• Problem requirements
Each entry must be restated word for word, with nothing omitted.

##### Material for the task #####

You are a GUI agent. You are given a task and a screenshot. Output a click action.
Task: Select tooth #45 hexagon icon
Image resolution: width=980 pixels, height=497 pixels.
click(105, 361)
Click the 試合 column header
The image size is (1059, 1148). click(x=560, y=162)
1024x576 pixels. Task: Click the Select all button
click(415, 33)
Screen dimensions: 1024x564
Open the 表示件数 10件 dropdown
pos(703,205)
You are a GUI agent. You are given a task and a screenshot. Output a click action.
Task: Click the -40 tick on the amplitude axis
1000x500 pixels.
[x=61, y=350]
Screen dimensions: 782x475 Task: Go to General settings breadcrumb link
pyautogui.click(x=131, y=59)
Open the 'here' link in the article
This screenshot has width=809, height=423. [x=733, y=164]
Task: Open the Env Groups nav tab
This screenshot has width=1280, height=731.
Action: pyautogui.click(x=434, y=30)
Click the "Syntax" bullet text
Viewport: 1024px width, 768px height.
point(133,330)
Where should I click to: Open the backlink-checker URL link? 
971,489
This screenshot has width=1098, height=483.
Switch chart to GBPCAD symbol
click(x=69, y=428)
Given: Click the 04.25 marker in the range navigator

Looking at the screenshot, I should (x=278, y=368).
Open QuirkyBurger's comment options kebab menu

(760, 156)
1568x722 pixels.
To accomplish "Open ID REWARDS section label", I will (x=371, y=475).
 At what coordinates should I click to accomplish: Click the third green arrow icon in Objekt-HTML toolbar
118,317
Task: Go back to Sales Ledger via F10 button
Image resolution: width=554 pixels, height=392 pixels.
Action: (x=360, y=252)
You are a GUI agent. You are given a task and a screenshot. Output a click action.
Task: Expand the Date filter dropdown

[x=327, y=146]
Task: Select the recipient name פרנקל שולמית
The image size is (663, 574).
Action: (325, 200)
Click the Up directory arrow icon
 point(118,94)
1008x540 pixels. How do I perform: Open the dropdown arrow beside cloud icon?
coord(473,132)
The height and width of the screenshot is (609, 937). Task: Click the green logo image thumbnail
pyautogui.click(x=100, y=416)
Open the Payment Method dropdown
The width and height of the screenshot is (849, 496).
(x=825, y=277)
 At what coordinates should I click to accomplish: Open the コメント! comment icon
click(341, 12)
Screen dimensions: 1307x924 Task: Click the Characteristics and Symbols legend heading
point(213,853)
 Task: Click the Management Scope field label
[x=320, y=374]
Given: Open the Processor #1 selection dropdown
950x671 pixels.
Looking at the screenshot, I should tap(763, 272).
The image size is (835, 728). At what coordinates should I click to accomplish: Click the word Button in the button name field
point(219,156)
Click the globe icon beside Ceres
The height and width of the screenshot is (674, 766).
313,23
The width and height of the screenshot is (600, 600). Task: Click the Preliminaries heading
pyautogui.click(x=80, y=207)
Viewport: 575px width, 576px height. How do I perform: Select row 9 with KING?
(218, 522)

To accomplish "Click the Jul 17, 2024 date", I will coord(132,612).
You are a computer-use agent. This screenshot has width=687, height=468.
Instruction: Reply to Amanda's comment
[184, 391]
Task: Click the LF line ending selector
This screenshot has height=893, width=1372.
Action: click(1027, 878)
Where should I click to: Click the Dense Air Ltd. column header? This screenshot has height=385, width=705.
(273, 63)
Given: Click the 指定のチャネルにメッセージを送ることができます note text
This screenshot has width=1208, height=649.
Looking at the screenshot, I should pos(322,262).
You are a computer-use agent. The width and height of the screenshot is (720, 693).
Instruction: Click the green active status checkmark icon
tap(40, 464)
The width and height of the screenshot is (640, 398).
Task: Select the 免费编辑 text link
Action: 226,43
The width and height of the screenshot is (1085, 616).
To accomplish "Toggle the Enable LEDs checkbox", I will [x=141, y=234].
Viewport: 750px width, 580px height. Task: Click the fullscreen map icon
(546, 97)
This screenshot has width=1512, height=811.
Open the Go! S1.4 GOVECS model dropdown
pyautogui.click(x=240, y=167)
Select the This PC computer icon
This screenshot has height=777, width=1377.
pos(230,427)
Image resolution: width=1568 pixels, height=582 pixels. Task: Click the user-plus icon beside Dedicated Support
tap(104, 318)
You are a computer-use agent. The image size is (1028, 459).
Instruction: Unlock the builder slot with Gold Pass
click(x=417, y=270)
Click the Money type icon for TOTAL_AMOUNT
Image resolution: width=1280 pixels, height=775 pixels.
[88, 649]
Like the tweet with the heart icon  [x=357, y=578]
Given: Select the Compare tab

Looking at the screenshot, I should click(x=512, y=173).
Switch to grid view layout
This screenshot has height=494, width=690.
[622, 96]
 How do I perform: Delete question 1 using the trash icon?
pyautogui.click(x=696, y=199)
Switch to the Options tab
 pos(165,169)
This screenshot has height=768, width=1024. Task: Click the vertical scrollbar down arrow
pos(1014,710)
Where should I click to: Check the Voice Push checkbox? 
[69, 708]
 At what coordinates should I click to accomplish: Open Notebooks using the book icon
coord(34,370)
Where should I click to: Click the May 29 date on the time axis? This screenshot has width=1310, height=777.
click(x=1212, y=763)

#####

• Solution to the problem
You are a GUI agent. You are given a task and a screenshot. Output a click action.
Task: Select tooth #45 hexagon icon
Image resolution: width=980 pixels, height=497 pixels.
click(105, 361)
Click the 試合 column header
The image size is (1059, 1148). click(x=560, y=162)
1024x576 pixels. Task: Click the Select all button
click(415, 33)
Screen dimensions: 1024x564
Open the 表示件数 10件 dropdown
pos(703,205)
You are a GUI agent. You are given a task and a screenshot. Output a click action.
Task: Click the -40 tick on the amplitude axis
1000x500 pixels.
[x=61, y=350]
Screen dimensions: 782x475 Task: Go to General settings breadcrumb link
pyautogui.click(x=131, y=59)
Open the 'here' link in the article
This screenshot has width=809, height=423. [x=733, y=164]
Task: Open the Env Groups nav tab
This screenshot has width=1280, height=731.
Action: pyautogui.click(x=434, y=30)
Click the "Syntax" bullet text
Viewport: 1024px width, 768px height.
point(133,330)
Where should I click to: Open the backlink-checker URL link? 
971,489
This screenshot has width=1098, height=483.
Switch chart to GBPCAD symbol
click(x=69, y=428)
Given: Click the 04.25 marker in the range navigator

Looking at the screenshot, I should (x=278, y=368).
Open QuirkyBurger's comment options kebab menu

(760, 156)
1568x722 pixels.
To accomplish "Open ID REWARDS section label", I will (x=371, y=475).
 At what coordinates should I click to accomplish: Click the third green arrow icon in Objekt-HTML toolbar
118,317
Task: Go back to Sales Ledger via F10 button
Image resolution: width=554 pixels, height=392 pixels.
Action: (x=360, y=252)
You are a GUI agent. You are given a task and a screenshot. Output a click action.
Task: Expand the Date filter dropdown

[x=327, y=146]
Task: Select the recipient name פרנקל שולמית
The image size is (663, 574).
Action: (325, 200)
Click the Up directory arrow icon
 point(118,94)
1008x540 pixels. How do I perform: Open the dropdown arrow beside cloud icon?
coord(473,132)
The height and width of the screenshot is (609, 937). Task: Click the green logo image thumbnail
pyautogui.click(x=100, y=416)
Open the Payment Method dropdown
The width and height of the screenshot is (849, 496).
(x=825, y=277)
 At what coordinates should I click to accomplish: Open the コメント! comment icon
click(341, 12)
Screen dimensions: 1307x924 Task: Click the Characteristics and Symbols legend heading
point(213,853)
 Task: Click the Management Scope field label
[x=320, y=374]
Given: Open the Processor #1 selection dropdown
950x671 pixels.
Looking at the screenshot, I should tap(763, 272).
The image size is (835, 728). At what coordinates should I click to accomplish: Click the word Button in the button name field
point(219,156)
Click the globe icon beside Ceres
The height and width of the screenshot is (674, 766).
313,23
The width and height of the screenshot is (600, 600). Task: Click the Preliminaries heading
pyautogui.click(x=80, y=207)
Viewport: 575px width, 576px height. How do I perform: Select row 9 with KING?
(218, 522)

To accomplish "Click the Jul 17, 2024 date", I will coord(132,612).
You are a computer-use agent. This screenshot has width=687, height=468.
Instruction: Reply to Amanda's comment
[184, 391]
Task: Click the LF line ending selector
This screenshot has height=893, width=1372.
Action: click(1027, 878)
Where should I click to: Click the Dense Air Ltd. column header? This screenshot has height=385, width=705.
(273, 63)
Given: Click the 指定のチャネルにメッセージを送ることができます note text
This screenshot has width=1208, height=649.
Looking at the screenshot, I should pos(322,262).
You are a computer-use agent. The width and height of the screenshot is (720, 693).
Instruction: Click the green active status checkmark icon
tap(40, 464)
The width and height of the screenshot is (640, 398).
Task: Select the 免费编辑 text link
Action: 226,43
The width and height of the screenshot is (1085, 616).
To accomplish "Toggle the Enable LEDs checkbox", I will [x=141, y=234].
Viewport: 750px width, 580px height. Task: Click the fullscreen map icon
(546, 97)
This screenshot has width=1512, height=811.
Open the Go! S1.4 GOVECS model dropdown
pyautogui.click(x=240, y=167)
Select the This PC computer icon
This screenshot has height=777, width=1377.
pos(230,427)
Image resolution: width=1568 pixels, height=582 pixels. Task: Click the user-plus icon beside Dedicated Support
tap(104, 318)
You are a computer-use agent. The image size is (1028, 459).
Instruction: Unlock the builder slot with Gold Pass
click(x=417, y=270)
Click the Money type icon for TOTAL_AMOUNT
Image resolution: width=1280 pixels, height=775 pixels.
[88, 649]
Like the tweet with the heart icon  [x=357, y=578]
Given: Select the Compare tab

Looking at the screenshot, I should click(x=512, y=173).
Switch to grid view layout
This screenshot has height=494, width=690.
[622, 96]
 How do I perform: Delete question 1 using the trash icon?
pyautogui.click(x=696, y=199)
Switch to the Options tab
 pos(165,169)
This screenshot has height=768, width=1024. Task: Click the vertical scrollbar down arrow
pos(1014,710)
Where should I click to: Check the Voice Push checkbox? 
[69, 708]
 At what coordinates should I click to accomplish: Open Notebooks using the book icon
coord(34,370)
Where should I click to: Click the May 29 date on the time axis? This screenshot has width=1310, height=777.
click(x=1212, y=763)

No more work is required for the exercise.